The Kumeyaay poet who’s disrupting nature poetry
Tommy Pico merges natural and personal history of the arid West from Brooklyn, New York.
Tommy Pico has just flown in on a red-eye from the West Coast, where he saw Janet Jackson live in Portland. (“Janet is my Beatles,” he tells me.) Pico, a queer Native American poet from the Kumeyaay Nation, grew up in rural San Diego County on the Viejas Indian Reservation, a place where “history is stolen like water.” Today, however, we’re meeting outside a rustic and urbane farm-to-table café in the gentrified North Williamsburg neighborhood of Brooklyn, New York, where he lives now. “How do you see the space inside yourself when you’re all borderlands?” he asks, looking west as if toward the chaparral and oak-pine forests of his native Cuyamaca Mountains. Pico, 33, wears a pink T-shirt under a slate-gray sleeveless hoodie imprinted with a Native American pattern, white Converse high-tops and black denim cut-offs; tattoos of traditional Kumeyaay basket designs spiral down his forearms. “When markers of identity and markers of definition get taken away, then what are you?”
Pico knows a thing or two about loss of history and identity; his writings obsess over the concepts. Most of his work investigates how identity categories restrict meaning. The moment you define yourself, you risk becoming a stereotype — static rather than dynamic. This is why he critiques nature poetry in Nature Poem, his new book. It’s not that he dislikes the natural world, despite his flip tone (“I’d slap a tree across the face”); rather, he distrusts what it means to write such poems. “Talking about nature, specifically as a Native American poet, it can become fodder for the Noble Savage narrative. I’d never do that.”
Challenging the myth of “the ecological Indian,” Pico traffics all parts of himself into his writing, making for a rambunctious romp. “One way to resist categorization,” he tells me, “is to be all categories that you can possibly be. My writing tries to be all of itself so it doesn’t snag on any one type of definition.” He writes without a filter: Everything is game. Nature Poem reads like a continual status update, its long, poetic lines manic yet mannered. He tracks seamlessly between the millennial milieu of Brooklyn — where his queer Indigenous identity collides with the conventions of urban, white, gay sexuality — and the arid landscapes of his homeland (the words “drought,” “blood” and “water” frequently occur). The poems abruptly shift registers, resisting any overarching style while capturing the complexity of the moment. Natural history and personal history meet: “Every date feels like the final date bc we always find small ways of being / extremely rude to each other, like mosquito bites or deforestation.”
That a New York poet — one rooted in the heat of urban life — doubles as a poet of the American West makes sense, given Pico’s unique biography. Growing up on the reservation meant “merging and sublimating your own personality to the group,” as if there was “only one way of being Kumeyaay.” That repelled him. “I had to become an individual before I could come back to the group,” he says. Now, after 15 years in New York City, he no longer shies away from writing about his people and the themes and preoccupations that characterize them. “I can say what I need to say and not feel like I’m going to be a stereotype,” he explains. “Reclamation” seems like an apt word to describe his oeuvre, I say, and he replies, “Yes. Especially of self-identification.”

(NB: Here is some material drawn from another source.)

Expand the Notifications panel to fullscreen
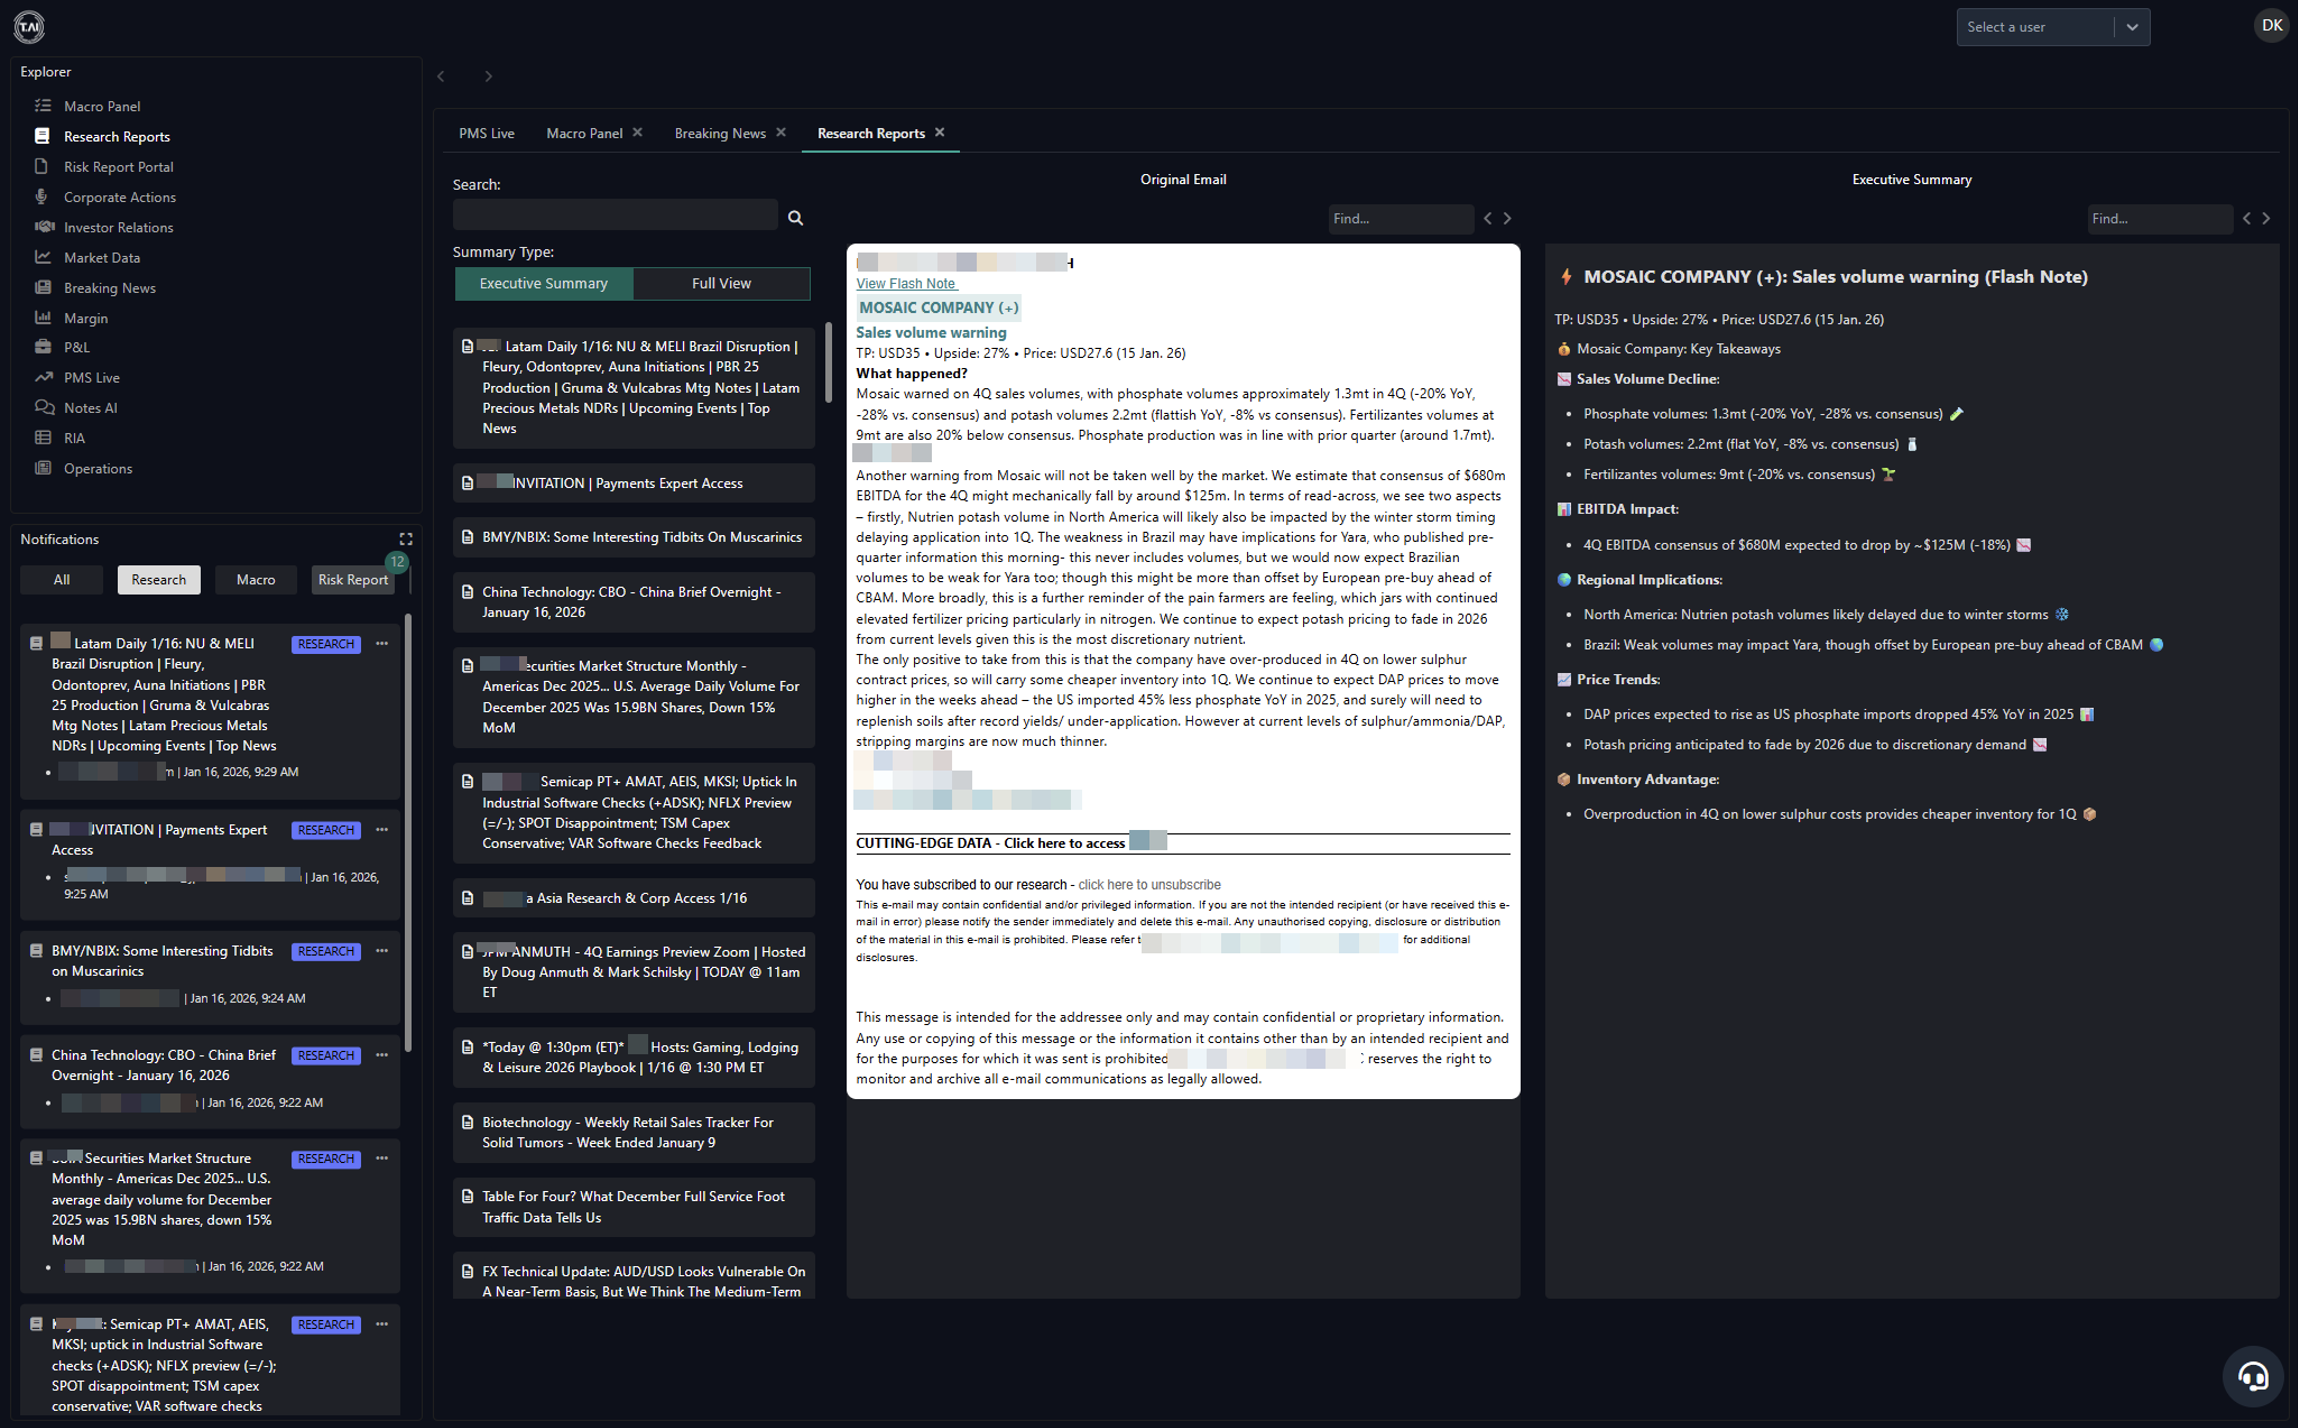pyautogui.click(x=406, y=539)
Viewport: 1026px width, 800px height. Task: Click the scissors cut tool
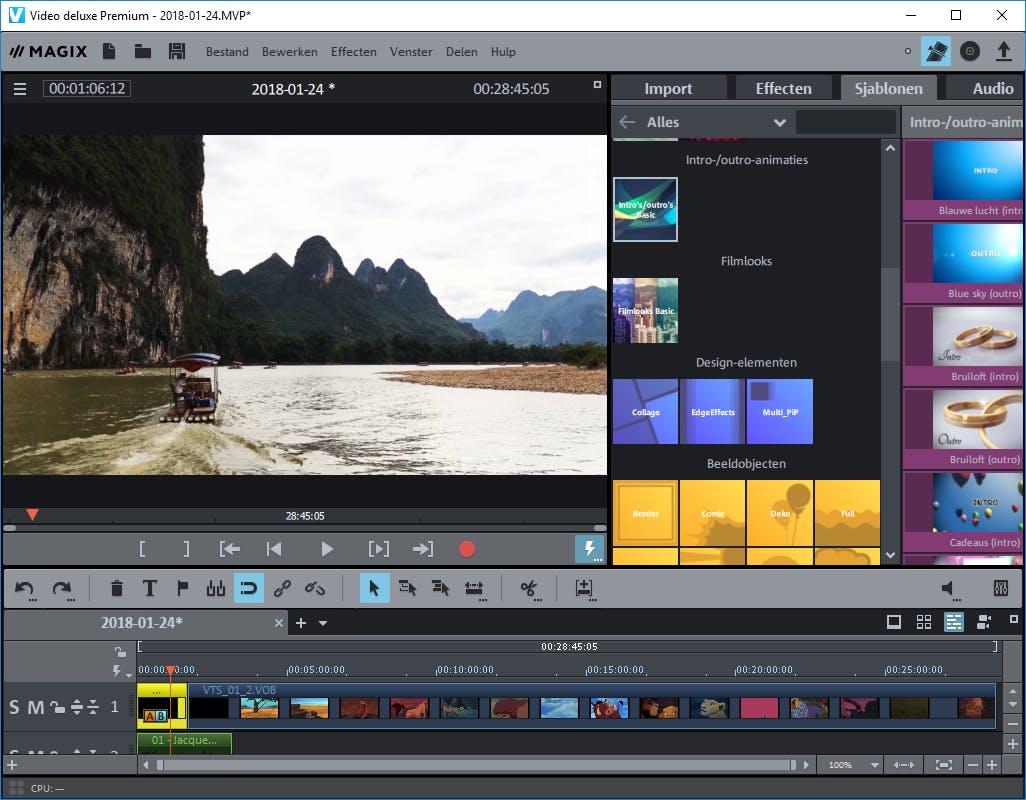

Pico did not study poetry; he studied science at Sarah Lawrence College, initially hoping to become a physician who would solve the public health problems of Native American communities. He wrote poems for a decade but “hadn’t really found my thing yet.” Then, on Dec. 13, 2013 — his 30th birthday and the day Beyoncé released her self-titled, genre-changing “visual album” — Pico, who has a penchant for popular culture both high and low, suddenly found his form. “Her album was like a long poem. I started to read it like a long poem, and said to myself, ‘This is my thing.’ ”
Pico currently has two books under his belt and two more underway, as well as a commissioned screenplay. “Cultural knowledge was eradicated in my grandmother’s generation,” he says. “It’s problematic that I have to learn my own history in books written by white anthropologists.” Pico’s recovering that history — another act of reclamation. His books document the progression of his thinking through different poetic forms. IRL (2016) takes the form of a Twitter feed; Nature Poem (2017) is a work of landscape; Junk (forthcoming, 2018) is a break-up poem in couplets; and Food (in progress), resembles a recipe. He is reluctant to settle into any single category. “It’s my way of asserting that Kumeyaay culture is dynamic,” he says. “If I’m continually doing new things, then I’m expanding the definition of what a Kumeyaay person can be.”
Eric Siegel recently finished a season working as a field naturalist in Colorado’s Elk Mountains. He is a poet and writer based in Denver; this is his first piece for HCN.